Selected passage START

At the time, I considered three categories of potential claims which may arise out of the pandemic. Firstly, there may be claims arising out of the decision by the Scottish Government/NHS to relocate thousands of elderly hospital patients to nearby nursing homes without testing them for Covid; secondly, the way in which some hospital patients, particularly those in ICU, were treated at the start of the pandemic may be open to further scrutiny particularly the initial obsession about using ventilators; and thirdly, it does appear there have been many deaths associated with the withdrawal of critical services for non-Covid related conditions such as routine cancer screening. 

As we approach the two-year anniversary of the first national lockdown in March 2020, one further issue which may result in litigation in the future concerns the decision to impose national lockdowns.  This issue has been highlighted in a recent review by the John Hopkins Institute. 

Published in February 2022 under the title “A Literature Review and Meta-Analysis of the Effects of Lockdown on COVID-19 Mortality", the Review concluded that whilst:-

“lockdowns have had little to no public health effects, they have imposed enormous economic and social costs where they have been adopted”. 

In considering the depressed economic activity; reduced schooling; political unrest, increase in domestic abuse; higher unemployment and mental health issues The Review considered that: - 

“lockdown policies are ill founded and should be rejected as the pandemic policy instrument”.

It is now official!  We now know have it on good authority that, generally, lockdowns do not work and impose greater harm than good.  It is interesting to note that, in light of such conclusions, Scotland’s First Minster continues to support the Coronavirus (Recovery and Reform) (Scotland) Bill which, inter alia provides Ministers with the authority to close down schools, enforce at-home-restrictions and shut down hospitality without Parliamentary approval. Further, although we are coming up for the two years anniversary of the Pandemic, we are still waiting for both the UK and Scottish Governments to present their findings on the effects of the lockdowns.

Whilst it remains very unlikely that any claim arising out of losses associated with the enforced lockdowns would have any chance of success, we do now have information from a credible source that lockdowns do not work in that they fail to achieve what they set out to do and indeed result in serious harm and losses to a significant proportion of the population. 

It will be interesting, particularly if there are more lockdowns called to tackle new and emerging strains of the virus, whether all Governments will continue to slavishly rely upon them. Perhaps the increased threat of future litigation will result in other measures being considered beyond full national lockdowns.

Up until now, Governments have been able to rely upon the excuse that they were following scientific advice provided to them when considering such major decisions as a lockdown and how to impose it.  It was, after all, the tactic adopted by many governments around the world.  In such circumstances, it seems impossible to imagine any court coming to the view that liability for losses incurred can had been established against those imposing such measures.  However, Governments have perhaps now, at least, been put on notice to consider the consequences of their decisions a little more carefully.  

So far, we have seen very little evidence of pandemic related litigation.  It is perhaps understandable that, whilst there is a sense that we are past the worst of the pandemic, there is no doubt that we remain within its grip, so the very real consequences of the pandemic are still not fully known.  It may be that, in some jurisdictions, we begin to see Group Actions taken by those individuals with the same cause of action.  Given that such an action will likely be against a Government or one of its departments and given the drastic consequences of a decision in favour of the pursuers in such an action, it seems very likely that the named Defender will seek to vigorously defend any action.  The road to justice for pandemic related losses will undoubtedly be a long and rocky one and not for the faint hearted!

Selected passage END
Data for review START

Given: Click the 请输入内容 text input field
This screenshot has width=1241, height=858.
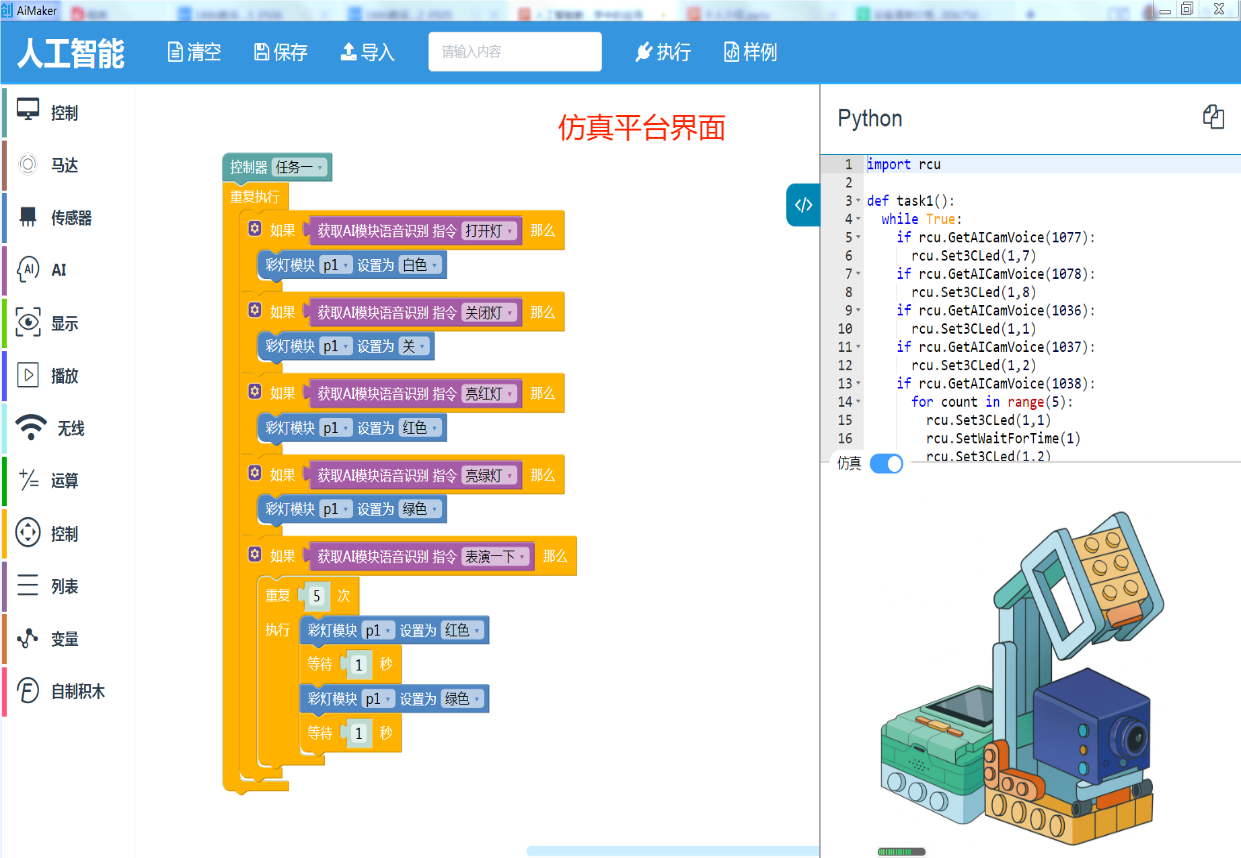Looking at the screenshot, I should [x=515, y=52].
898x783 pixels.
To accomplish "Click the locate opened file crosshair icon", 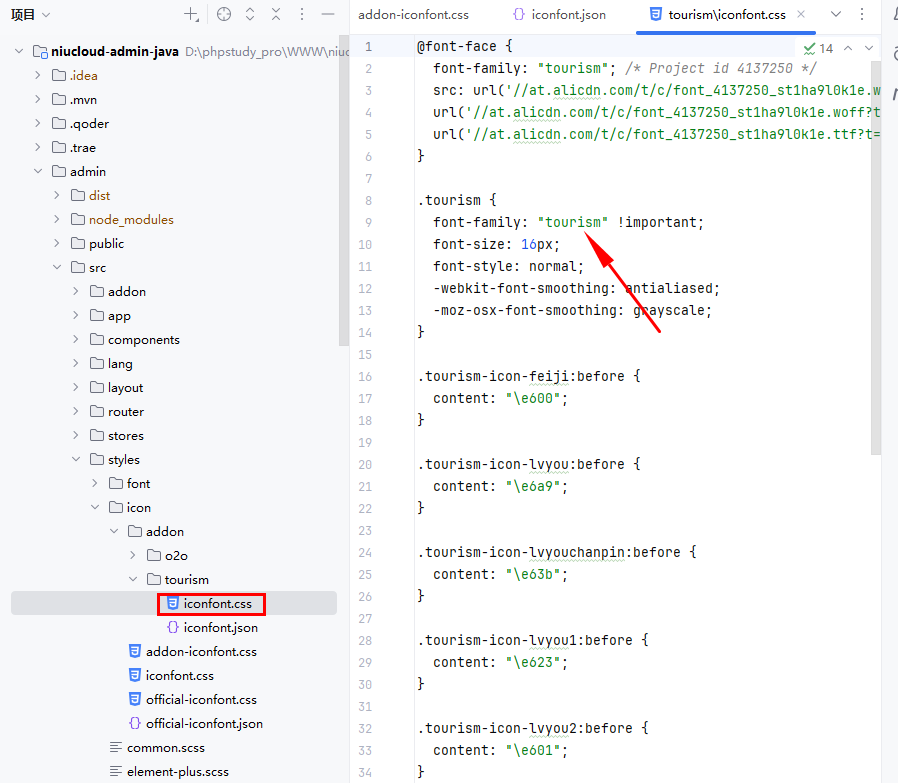I will pyautogui.click(x=224, y=14).
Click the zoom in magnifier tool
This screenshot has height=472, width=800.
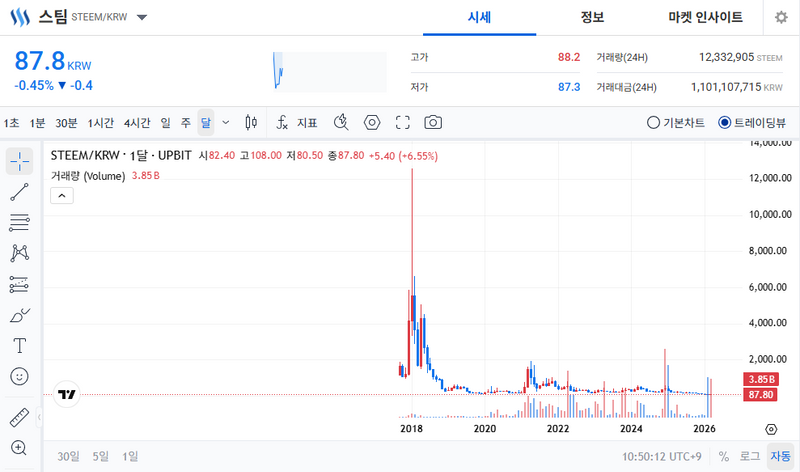[x=19, y=447]
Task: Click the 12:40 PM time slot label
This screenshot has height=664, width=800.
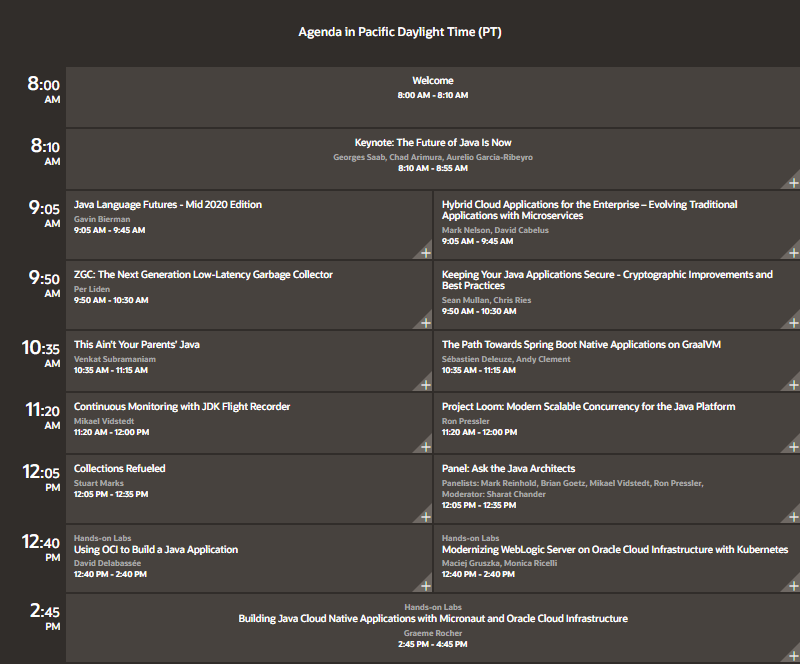Action: [46, 547]
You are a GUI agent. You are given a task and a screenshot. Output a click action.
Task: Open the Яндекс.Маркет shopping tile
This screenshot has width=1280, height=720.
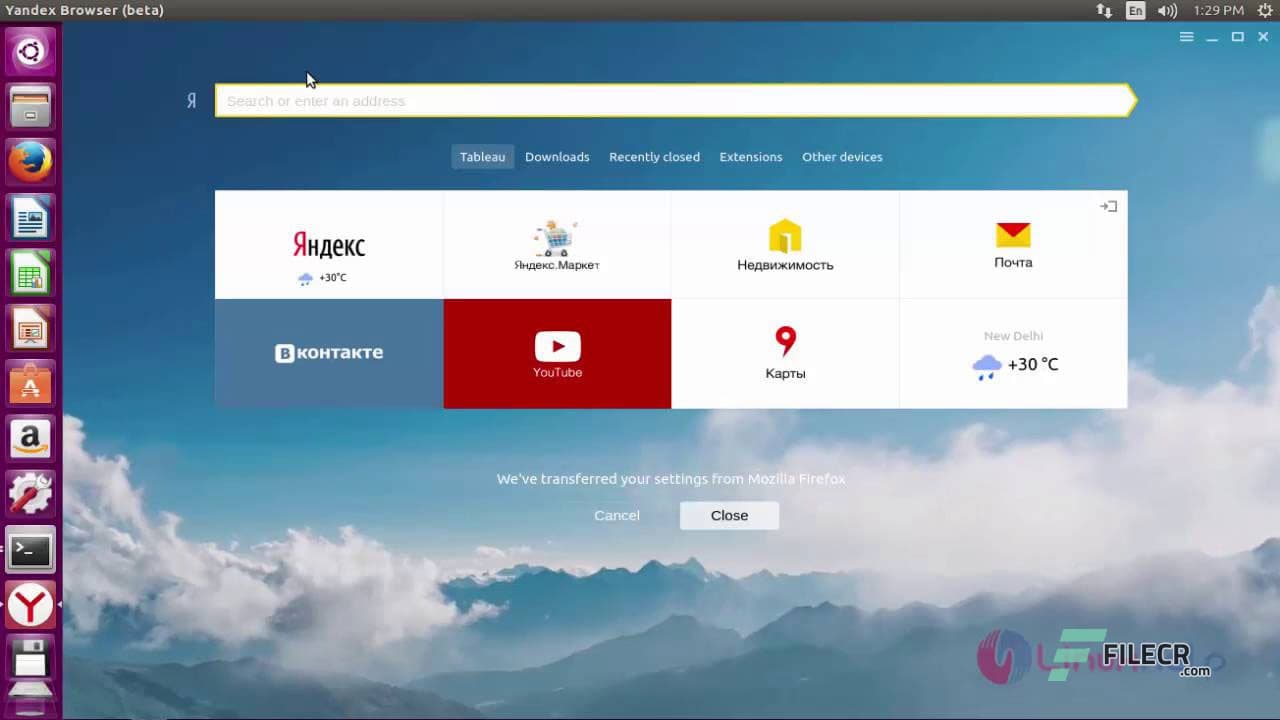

Data for review END

* _Task item 1_
Rewrite the article on pandemic litigation starting at "At the time, I" and ending at "routine cancer screening.", renaming "nursing homes" to "care homes".
* _Task item 2_
Answer these questions from the article on pandemic litigation:
(a) In what month and year was the review of lockdown effects published?
(b) Which institution carried out that review?
(c) Which Bill does Scotland's First Minister continue to support?
The lines above have no connection to the article on pandemic litigation.

* _Exercise answer 1_
At the time, I considered three categories of potential claims which may arise out of the pandemic. Firstly, there may be claims arising out of the decision by the Scottish Government/NHS to relocate thousands of elderly hospital patients to nearby care homes without testing them for Covid; secondly, the way in which some hospital patients, particularly those in ICU, were treated at the start of the pandemic may be open to further scrutiny particularly the initial obsession about using ventilators; and thirdly, it does appear there have been many deaths associated with the withdrawal of critical services for non-Covid related conditions such as routine cancer screening.

* _Exercise answer 2_
(a) February 2022
(b) The John Hopkins Institute
(c) The Coronavirus (Recovery and Reform) (Scotland) Bill